— ABOUT THIS TASK —
In your copy, set down the entries exactly and exclude the pictures.

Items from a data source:
--- --- ---
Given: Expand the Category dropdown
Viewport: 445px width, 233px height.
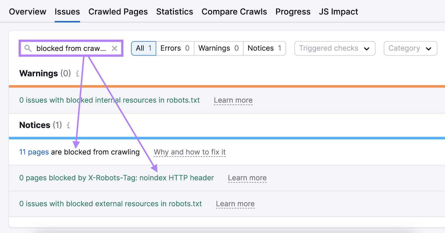Looking at the screenshot, I should [x=410, y=48].
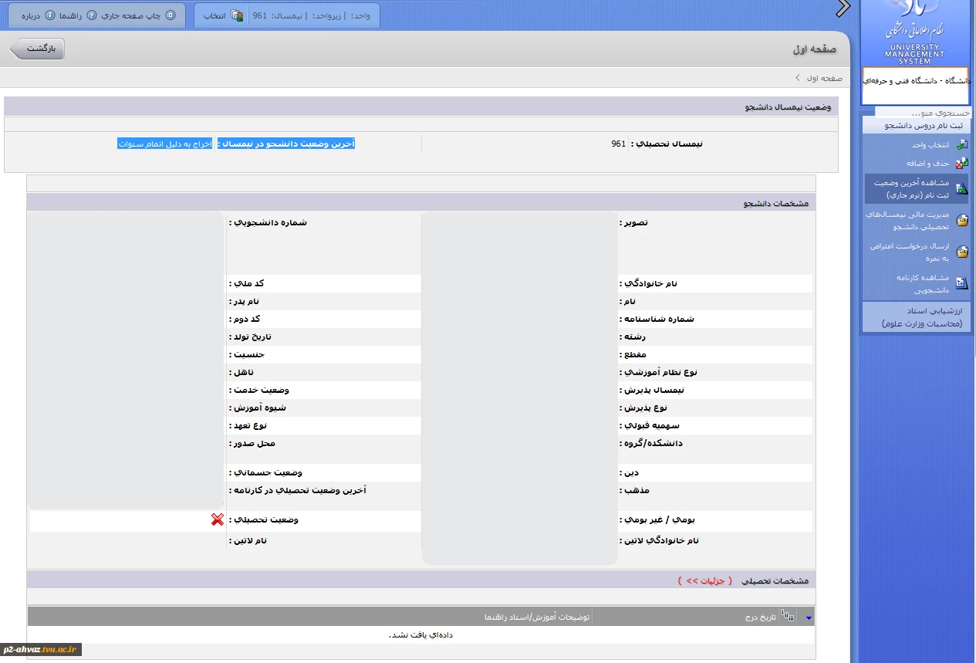
Task: Click the جستجوی منو menu search field
Action: coord(918,113)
--- --- ---
— WRITTEN SOLUTION —
Given: Expand the Category dropdown
Viewport: 445px width, 233px height.
Looking at the screenshot, I should [x=410, y=48].
Task: Click the جستجوی منو menu search field
Action: coord(918,113)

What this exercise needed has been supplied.